___ DATA PROVIDED ___
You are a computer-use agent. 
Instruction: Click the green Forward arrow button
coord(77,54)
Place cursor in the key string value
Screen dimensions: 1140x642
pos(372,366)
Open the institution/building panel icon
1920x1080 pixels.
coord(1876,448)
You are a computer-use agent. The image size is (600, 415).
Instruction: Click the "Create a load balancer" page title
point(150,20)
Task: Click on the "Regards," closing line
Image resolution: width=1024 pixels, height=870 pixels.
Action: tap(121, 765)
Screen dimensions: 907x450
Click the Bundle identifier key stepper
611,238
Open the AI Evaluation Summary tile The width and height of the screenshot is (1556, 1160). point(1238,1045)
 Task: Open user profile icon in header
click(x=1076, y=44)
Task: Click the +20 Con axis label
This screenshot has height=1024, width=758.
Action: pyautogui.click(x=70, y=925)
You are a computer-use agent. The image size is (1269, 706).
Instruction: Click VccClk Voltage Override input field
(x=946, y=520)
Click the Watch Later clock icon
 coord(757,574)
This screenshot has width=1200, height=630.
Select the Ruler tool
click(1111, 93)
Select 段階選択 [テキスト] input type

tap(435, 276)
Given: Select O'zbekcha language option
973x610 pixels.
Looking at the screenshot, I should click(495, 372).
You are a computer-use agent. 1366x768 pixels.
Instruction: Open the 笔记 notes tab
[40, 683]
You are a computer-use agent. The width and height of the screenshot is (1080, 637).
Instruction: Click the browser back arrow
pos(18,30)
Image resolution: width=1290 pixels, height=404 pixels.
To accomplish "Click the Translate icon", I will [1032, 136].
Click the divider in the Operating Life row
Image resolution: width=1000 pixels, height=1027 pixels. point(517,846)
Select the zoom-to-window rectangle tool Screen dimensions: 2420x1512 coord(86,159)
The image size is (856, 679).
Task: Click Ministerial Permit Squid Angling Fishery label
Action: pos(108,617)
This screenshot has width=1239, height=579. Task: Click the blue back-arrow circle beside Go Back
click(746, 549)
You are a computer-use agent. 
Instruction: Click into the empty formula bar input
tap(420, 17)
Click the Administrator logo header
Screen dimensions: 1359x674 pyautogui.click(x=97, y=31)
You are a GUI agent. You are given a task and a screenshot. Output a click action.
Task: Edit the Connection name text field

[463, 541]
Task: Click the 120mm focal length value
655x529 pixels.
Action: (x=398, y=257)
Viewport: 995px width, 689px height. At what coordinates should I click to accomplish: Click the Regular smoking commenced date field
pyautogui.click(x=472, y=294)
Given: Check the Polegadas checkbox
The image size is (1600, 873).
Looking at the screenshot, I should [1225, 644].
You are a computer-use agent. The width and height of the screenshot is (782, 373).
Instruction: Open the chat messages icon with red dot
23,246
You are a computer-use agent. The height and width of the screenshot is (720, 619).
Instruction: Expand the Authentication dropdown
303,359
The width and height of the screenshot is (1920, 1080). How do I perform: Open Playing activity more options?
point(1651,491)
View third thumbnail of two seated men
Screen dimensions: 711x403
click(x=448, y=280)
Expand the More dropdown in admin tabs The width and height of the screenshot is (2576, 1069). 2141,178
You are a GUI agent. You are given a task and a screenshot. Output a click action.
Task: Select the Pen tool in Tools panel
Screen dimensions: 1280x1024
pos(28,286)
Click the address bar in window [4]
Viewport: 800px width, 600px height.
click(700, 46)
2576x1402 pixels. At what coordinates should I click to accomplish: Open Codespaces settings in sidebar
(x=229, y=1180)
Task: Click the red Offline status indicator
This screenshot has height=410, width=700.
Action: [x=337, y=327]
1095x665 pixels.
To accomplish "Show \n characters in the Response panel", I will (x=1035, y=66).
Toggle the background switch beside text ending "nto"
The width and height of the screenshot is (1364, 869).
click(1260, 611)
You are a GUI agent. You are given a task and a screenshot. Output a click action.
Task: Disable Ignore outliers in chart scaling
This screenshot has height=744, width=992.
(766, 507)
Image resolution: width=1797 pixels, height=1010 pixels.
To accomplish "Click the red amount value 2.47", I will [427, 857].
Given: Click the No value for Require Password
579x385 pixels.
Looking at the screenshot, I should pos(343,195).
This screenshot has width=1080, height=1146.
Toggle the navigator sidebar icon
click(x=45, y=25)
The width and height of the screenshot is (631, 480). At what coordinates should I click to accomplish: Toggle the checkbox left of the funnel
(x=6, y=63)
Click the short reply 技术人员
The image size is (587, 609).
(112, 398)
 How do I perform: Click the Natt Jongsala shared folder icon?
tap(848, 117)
___
**WRITTEN PROBLEM**
Please write out again the stretch of entries from the line containing "Task: Click the +20 Con axis label" through the line containing "tap(435, 276)", requests included, offsetting every coordinate number in the answers by adding 113.

**TASK SOLUTION**
Task: Click the +20 Con axis label
This screenshot has height=1024, width=758.
Action: pyautogui.click(x=183, y=1038)
You are a computer-use agent. The image size is (1269, 706).
Instruction: Click VccClk Voltage Override input field
(x=1059, y=633)
Click the Watch Later clock icon
 coord(870,687)
This screenshot has width=1200, height=630.
Select the Ruler tool
click(1224, 206)
Select 段階選択 [テキスト] input type

tap(548, 389)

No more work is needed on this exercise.